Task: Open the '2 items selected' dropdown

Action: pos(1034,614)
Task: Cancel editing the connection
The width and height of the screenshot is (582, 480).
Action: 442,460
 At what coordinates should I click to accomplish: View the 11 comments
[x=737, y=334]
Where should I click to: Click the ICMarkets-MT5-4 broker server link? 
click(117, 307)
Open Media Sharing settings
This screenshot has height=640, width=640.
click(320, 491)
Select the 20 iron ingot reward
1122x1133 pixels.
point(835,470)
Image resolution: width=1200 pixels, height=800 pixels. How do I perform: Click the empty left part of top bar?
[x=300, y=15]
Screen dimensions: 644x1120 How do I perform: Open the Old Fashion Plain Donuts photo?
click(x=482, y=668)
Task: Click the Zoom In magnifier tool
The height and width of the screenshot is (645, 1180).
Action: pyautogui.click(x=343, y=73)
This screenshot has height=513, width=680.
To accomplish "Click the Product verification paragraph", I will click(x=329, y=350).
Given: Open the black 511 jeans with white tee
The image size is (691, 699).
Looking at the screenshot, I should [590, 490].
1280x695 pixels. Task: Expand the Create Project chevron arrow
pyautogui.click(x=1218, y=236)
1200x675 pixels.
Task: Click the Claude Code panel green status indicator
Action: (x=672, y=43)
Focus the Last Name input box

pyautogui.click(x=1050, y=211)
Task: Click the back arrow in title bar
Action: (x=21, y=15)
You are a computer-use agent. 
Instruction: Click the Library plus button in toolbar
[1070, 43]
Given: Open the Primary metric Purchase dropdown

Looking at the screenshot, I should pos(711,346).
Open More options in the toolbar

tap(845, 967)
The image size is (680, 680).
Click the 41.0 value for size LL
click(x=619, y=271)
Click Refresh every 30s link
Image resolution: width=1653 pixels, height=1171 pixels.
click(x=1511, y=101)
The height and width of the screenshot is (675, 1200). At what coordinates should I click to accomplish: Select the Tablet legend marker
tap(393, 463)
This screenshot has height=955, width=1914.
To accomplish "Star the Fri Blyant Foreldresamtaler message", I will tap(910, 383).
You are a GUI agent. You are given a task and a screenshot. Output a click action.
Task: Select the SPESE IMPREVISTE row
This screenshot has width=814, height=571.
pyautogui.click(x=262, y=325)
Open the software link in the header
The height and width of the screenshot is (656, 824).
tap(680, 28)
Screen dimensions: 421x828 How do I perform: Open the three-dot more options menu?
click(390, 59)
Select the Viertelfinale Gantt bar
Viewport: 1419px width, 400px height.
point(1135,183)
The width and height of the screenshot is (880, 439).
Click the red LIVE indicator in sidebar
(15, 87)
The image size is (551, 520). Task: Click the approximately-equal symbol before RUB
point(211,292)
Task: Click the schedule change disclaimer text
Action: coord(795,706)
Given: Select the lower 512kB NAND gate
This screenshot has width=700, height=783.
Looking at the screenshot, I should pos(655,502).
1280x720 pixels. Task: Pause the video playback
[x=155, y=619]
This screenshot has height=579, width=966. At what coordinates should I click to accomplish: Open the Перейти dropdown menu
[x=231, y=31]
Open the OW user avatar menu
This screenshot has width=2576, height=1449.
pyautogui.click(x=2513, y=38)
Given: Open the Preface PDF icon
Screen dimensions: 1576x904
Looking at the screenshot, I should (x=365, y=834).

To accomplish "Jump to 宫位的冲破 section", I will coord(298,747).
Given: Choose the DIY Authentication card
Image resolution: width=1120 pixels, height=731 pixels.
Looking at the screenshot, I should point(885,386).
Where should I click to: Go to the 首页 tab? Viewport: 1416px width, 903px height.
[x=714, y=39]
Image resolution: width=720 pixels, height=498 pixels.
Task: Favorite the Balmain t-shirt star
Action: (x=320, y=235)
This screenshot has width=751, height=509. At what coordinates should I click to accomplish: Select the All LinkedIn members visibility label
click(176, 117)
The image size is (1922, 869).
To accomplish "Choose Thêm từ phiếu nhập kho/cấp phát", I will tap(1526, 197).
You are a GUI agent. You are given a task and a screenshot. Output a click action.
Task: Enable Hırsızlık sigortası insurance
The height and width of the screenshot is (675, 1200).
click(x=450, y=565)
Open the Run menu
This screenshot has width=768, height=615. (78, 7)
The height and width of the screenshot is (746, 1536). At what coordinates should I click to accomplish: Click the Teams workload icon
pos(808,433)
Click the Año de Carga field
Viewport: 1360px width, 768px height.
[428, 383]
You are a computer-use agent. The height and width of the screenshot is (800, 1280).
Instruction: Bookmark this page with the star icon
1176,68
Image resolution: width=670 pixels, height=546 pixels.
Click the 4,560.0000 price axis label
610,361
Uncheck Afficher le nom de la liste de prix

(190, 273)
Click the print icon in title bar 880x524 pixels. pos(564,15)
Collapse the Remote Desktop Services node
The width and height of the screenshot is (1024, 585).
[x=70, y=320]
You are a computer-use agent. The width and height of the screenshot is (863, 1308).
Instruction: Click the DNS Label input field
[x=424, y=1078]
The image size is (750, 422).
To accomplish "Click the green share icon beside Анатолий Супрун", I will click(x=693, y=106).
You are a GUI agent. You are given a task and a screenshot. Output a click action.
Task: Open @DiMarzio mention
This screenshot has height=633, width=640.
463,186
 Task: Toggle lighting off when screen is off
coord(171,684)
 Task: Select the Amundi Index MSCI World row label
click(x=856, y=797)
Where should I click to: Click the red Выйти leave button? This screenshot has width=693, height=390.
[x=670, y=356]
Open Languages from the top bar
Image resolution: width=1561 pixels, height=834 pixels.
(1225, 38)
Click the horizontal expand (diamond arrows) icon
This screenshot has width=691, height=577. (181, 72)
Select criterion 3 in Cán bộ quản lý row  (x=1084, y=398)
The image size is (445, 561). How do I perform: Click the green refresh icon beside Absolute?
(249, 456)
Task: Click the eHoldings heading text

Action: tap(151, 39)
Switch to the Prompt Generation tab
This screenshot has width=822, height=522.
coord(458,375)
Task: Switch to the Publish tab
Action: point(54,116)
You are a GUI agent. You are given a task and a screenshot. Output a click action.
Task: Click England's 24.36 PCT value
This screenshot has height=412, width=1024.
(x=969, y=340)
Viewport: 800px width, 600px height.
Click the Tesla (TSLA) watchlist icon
-*-*-
▶ [Exercise goal]
Return the material exactly as it was provided.

▶ [Response]
Task: Open the '2 items selected' dropdown

Action: pos(1034,614)
Task: Cancel editing the connection
The width and height of the screenshot is (582, 480).
Action: 442,460
 At what coordinates should I click to accomplish: View the 11 comments
[x=737, y=334]
Where should I click to: Click the ICMarkets-MT5-4 broker server link? 
click(117, 307)
Open Media Sharing settings
This screenshot has height=640, width=640.
click(320, 491)
Select the 20 iron ingot reward
1122x1133 pixels.
point(835,470)
Image resolution: width=1200 pixels, height=800 pixels. How do I perform: Click the empty left part of top bar?
[x=300, y=15]
Screen dimensions: 644x1120 How do I perform: Open the Old Fashion Plain Donuts photo?
click(x=482, y=668)
Task: Click the Zoom In magnifier tool
The height and width of the screenshot is (645, 1180).
Action: pyautogui.click(x=343, y=73)
This screenshot has height=513, width=680.
To accomplish "Click the Product verification paragraph", I will click(x=329, y=350).
Given: Open the black 511 jeans with white tee
The image size is (691, 699).
Looking at the screenshot, I should [590, 490].
1280x695 pixels. Task: Expand the Create Project chevron arrow
pyautogui.click(x=1218, y=236)
1200x675 pixels.
Task: Click the Claude Code panel green status indicator
Action: (x=672, y=43)
Focus the Last Name input box

pyautogui.click(x=1050, y=211)
Task: Click the back arrow in title bar
Action: (x=21, y=15)
You are a computer-use agent. 
Instruction: Click the Library plus button in toolbar
[1070, 43]
Given: Open the Primary metric Purchase dropdown

Looking at the screenshot, I should pos(711,346).
Open More options in the toolbar

tap(845, 967)
The image size is (680, 680).
Click the 41.0 value for size LL
click(x=619, y=271)
Click Refresh every 30s link
Image resolution: width=1653 pixels, height=1171 pixels.
click(x=1511, y=101)
The height and width of the screenshot is (675, 1200). At what coordinates should I click to accomplish: Select the Tablet legend marker
tap(393, 463)
This screenshot has height=955, width=1914.
To accomplish "Star the Fri Blyant Foreldresamtaler message", I will tap(910, 383).
You are a GUI agent. You are given a task and a screenshot. Output a click action.
Task: Select the SPESE IMPREVISTE row
This screenshot has width=814, height=571.
pyautogui.click(x=262, y=325)
Open the software link in the header
The height and width of the screenshot is (656, 824).
tap(680, 28)
Screen dimensions: 421x828 How do I perform: Open the three-dot more options menu?
click(390, 59)
Select the Viertelfinale Gantt bar
Viewport: 1419px width, 400px height.
point(1135,183)
The width and height of the screenshot is (880, 439).
Click the red LIVE indicator in sidebar
(15, 87)
The image size is (551, 520). Task: Click the approximately-equal symbol before RUB
point(211,292)
Task: Click the schedule change disclaimer text
Action: coord(795,706)
Given: Select the lower 512kB NAND gate
This screenshot has width=700, height=783.
Looking at the screenshot, I should pos(655,502).
1280x720 pixels. Task: Pause the video playback
[x=155, y=619]
This screenshot has height=579, width=966. At what coordinates should I click to accomplish: Open the Перейти dropdown menu
[x=231, y=31]
Open the OW user avatar menu
This screenshot has width=2576, height=1449.
pyautogui.click(x=2513, y=38)
Given: Open the Preface PDF icon
Screen dimensions: 1576x904
Looking at the screenshot, I should (x=365, y=834).

To accomplish "Jump to 宫位的冲破 section", I will coord(298,747).
Given: Choose the DIY Authentication card
Image resolution: width=1120 pixels, height=731 pixels.
Looking at the screenshot, I should point(885,386).
Where should I click to: Go to the 首页 tab? Viewport: 1416px width, 903px height.
[x=714, y=39]
Image resolution: width=720 pixels, height=498 pixels.
Task: Favorite the Balmain t-shirt star
Action: (x=320, y=235)
This screenshot has width=751, height=509. At what coordinates should I click to accomplish: Select the All LinkedIn members visibility label
click(176, 117)
The image size is (1922, 869).
To accomplish "Choose Thêm từ phiếu nhập kho/cấp phát", I will tap(1526, 197).
You are a GUI agent. You are given a task and a screenshot. Output a click action.
Task: Enable Hırsızlık sigortası insurance
The height and width of the screenshot is (675, 1200).
click(x=450, y=565)
Open the Run menu
This screenshot has width=768, height=615. (78, 7)
The height and width of the screenshot is (746, 1536). At what coordinates should I click to accomplish: Click the Teams workload icon
pos(808,433)
Click the Año de Carga field
Viewport: 1360px width, 768px height.
[428, 383]
You are a computer-use agent. The height and width of the screenshot is (800, 1280).
Instruction: Bookmark this page with the star icon
1176,68
Image resolution: width=670 pixels, height=546 pixels.
Click the 4,560.0000 price axis label
610,361
Uncheck Afficher le nom de la liste de prix

(190, 273)
Click the print icon in title bar 880x524 pixels. pos(564,15)
Collapse the Remote Desktop Services node
The width and height of the screenshot is (1024, 585).
[x=70, y=320]
You are a computer-use agent. The width and height of the screenshot is (863, 1308).
Instruction: Click the DNS Label input field
[x=424, y=1078]
The image size is (750, 422).
To accomplish "Click the green share icon beside Анатолий Супрун", I will click(x=693, y=106).
You are a GUI agent. You are given a task and a screenshot. Output a click action.
Task: Open @DiMarzio mention
This screenshot has height=633, width=640.
463,186
 Task: Toggle lighting off when screen is off
coord(171,684)
 Task: Select the Amundi Index MSCI World row label
click(x=856, y=797)
Where should I click to: Click the red Выйти leave button? This screenshot has width=693, height=390.
[x=670, y=356]
Open Languages from the top bar
Image resolution: width=1561 pixels, height=834 pixels.
(1225, 38)
Click the horizontal expand (diamond arrows) icon
This screenshot has width=691, height=577. (181, 72)
Select criterion 3 in Cán bộ quản lý row  (x=1084, y=398)
The image size is (445, 561). How do I perform: Click the green refresh icon beside Absolute?
(249, 456)
Task: Click the eHoldings heading text

Action: tap(151, 39)
Switch to the Prompt Generation tab
This screenshot has width=822, height=522.
coord(458,375)
Task: Switch to the Publish tab
Action: point(54,116)
You are a GUI agent. You are given a task and a screenshot. Output a click action.
Task: Click England's 24.36 PCT value
This screenshot has height=412, width=1024.
(x=969, y=340)
Viewport: 800px width, 600px height.
Click the Tesla (TSLA) watchlist icon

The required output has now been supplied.